Science Roadshow Brings UW Student Research into Wyoming Schools

man standing at table full of middle school students
Logan Fairbourn, a UW senior majoring in microbiology, discusses science concepts with sixth-grade students at Sheridan Junior High School recently. Fairbourn is part of a group conducting a “Science Roadshow” in which he and others travel to Wyoming K-12 schools to provide active-learning classroom lessons based on Fairbourn’s research that uses bacterial cellulose to make clothing items. (Sarah Hackworth Photo)

A University of Wyoming faculty member and three students have been visiting K-12 classrooms across the state this fall in an effort to promote UW’s Science Initiative and active-learning concepts in the classroom.

In what they term the “Science Roadshow,” Rachel Watson and UW students Logan Fairbourn, Natalie Thibault and Kali Nicholas visit students and provide science lessons centered on Thibault’s and Fairbourn’s research converting bacterial cellulose into textiles such as keychains, watchbands and earrings.

“From kindergarten to community college students, we want to create meaningful active-learning sessions,” says Watson, interim director of UW’s Science Initiative Learning Activity Mentoring Program (LAMP), and a senior lecturer of microbiology and biochemistry. “We want to bring in Logan’s research and simultaneously interest students. We want to make students recognize there is something in college for everyone.”

The group’s most recent stop was to Sarah Hackworth’s sixth-grade science students at Sheridan Junior High School Dec. 7. Watson’s group met with three different classes as well as the after-school Earth Team.

In the Sheridan outreach science lessons provided, the UW group did not have students fashion products out of the material. Rather, students were engaged in the science behind the project. Three different experiments were conducted with each class.

Thibault, a senior from Cheyenne and a first-generation college student, says the group went through the process of determining production yields in different metabolite treatments. Second, they worked with the students to understand how organisms are quantified.

“This is always an interesting topic because organisms aren’t individually visible to the naked eye,” Thibault says. “Third, we conducted an experiment to examine the resistance of bacterial cellulose to different chemicals alongside several traditional textiles, such as cotton, wool and polyester.”

To relay the science in an understandable way to students at different grade levels, Fairbourn says they ask the students a series of questions related to the project. After students have had time to consider each question and come up with answers, the responses are used to guide the students deeper into the material, he says.
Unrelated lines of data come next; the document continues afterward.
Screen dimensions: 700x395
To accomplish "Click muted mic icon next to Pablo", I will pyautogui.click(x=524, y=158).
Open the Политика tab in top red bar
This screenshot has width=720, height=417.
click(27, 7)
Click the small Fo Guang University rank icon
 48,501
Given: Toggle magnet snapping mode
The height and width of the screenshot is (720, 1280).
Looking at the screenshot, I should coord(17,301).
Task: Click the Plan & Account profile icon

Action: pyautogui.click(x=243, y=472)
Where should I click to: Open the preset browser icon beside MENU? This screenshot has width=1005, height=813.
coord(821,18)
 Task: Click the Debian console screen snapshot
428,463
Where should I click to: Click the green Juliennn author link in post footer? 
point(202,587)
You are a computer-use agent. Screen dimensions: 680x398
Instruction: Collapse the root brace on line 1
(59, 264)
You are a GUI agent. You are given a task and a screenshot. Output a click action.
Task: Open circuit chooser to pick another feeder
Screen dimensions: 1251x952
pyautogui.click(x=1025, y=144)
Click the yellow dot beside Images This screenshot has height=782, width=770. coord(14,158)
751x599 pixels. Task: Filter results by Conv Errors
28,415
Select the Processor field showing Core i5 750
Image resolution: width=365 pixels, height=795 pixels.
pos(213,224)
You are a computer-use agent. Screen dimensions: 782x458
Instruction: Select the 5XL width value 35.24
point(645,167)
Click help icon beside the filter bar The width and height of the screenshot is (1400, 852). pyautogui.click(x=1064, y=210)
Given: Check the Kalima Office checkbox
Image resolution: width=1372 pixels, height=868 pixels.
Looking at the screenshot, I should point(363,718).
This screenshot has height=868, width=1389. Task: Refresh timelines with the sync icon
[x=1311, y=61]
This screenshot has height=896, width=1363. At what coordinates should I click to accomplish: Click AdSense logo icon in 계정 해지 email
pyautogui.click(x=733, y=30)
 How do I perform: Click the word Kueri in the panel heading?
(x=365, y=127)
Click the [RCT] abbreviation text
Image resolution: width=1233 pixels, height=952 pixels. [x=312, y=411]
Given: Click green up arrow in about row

“For example, we might ask, ‘How would you figure out how much cellulose is being produced by the bacterium?’ The students typically respond with something along the lines of ‘We should weigh it,’” says Fairbourn who, like Thibault, is a first-generation college student from Cheyenne. “This, of course, allows them to be the leaders of their own science while we simply provide the materials necessary to accomplish their suggestions.”

Nicholas, of Riverton, is a LAMP mentor for Fairbourn and Thibault. Nicholas will finish her dual master’s degree -- in botany, and environment and natural resources -- next spring.

“I provide instructional support for Logan and Natalie, helping them think about best teaching practices when developing their outreach activities,” she explains.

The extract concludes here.